PARIS, 10 juin 2013 (AFP) - Le gouvernement veut inscrire dans la loi le droit des journalistes d'accéder aux centres de rétention, où sont placés les sans-papiers avant leur expulsion, a annoncé lundi le ministère de l'Intérieur.
"L'accès des journalistes aux centres de rétention sera dans le prochain projet de loi immigration", qui doit être présenté en Conseil des ministres à la rentrée, a indiqué à l'AFP l'entourage de Manuel Valls.
Les modalités pratiques pour "permettre aux journalistes d'entrer sans empêcher les services de fonctionner" ne sont toutefois "pas encore arrêtées", a ajouté cette source.
En France, la loi pénitentiaire de 2009 établit précisément sous quelles conditions un directeur de prison peut refuser à un journaliste d'entrer dans son établissement.
Mais rien n'existe pour les centres de rétention administrative (CRA) ou les zones d'attente en aéroport. Dans ce vide juridique, l'administration refuse quasiment systématiquement les demandes de journalistes.

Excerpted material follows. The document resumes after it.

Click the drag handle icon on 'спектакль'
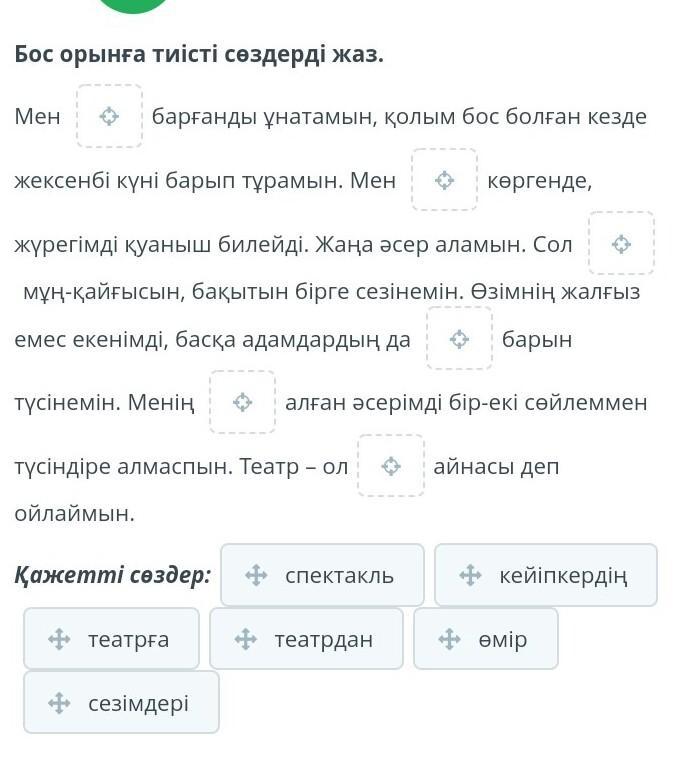Screen dimensions: 685x757 point(256,575)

Environ 25.000 personnes sont passées en 2011 par un CRA de métropole et autant en Outre-Mer, selon un rapport d'associations publié fin 2012.

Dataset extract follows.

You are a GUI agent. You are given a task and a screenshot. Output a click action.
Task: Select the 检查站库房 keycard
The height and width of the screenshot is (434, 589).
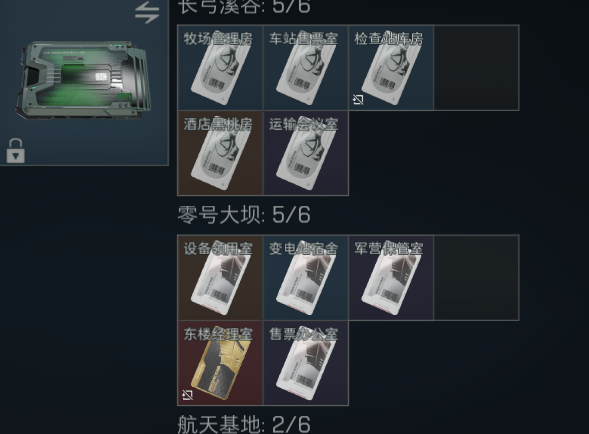click(x=391, y=68)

Depuis plus d'un an, les réseaux Migreurop et Alternatives européennes mènent une campagne baptisée "Open Access" pour faciliter l'accès aux structures de détention des étrangers sur l'ensemble du continent européen. Dans ce cadre, Reporters sans frontières (RSF) avait transmis en octobre un recours au ministère de l'Intérieur pour obtenir l'accès en CRA.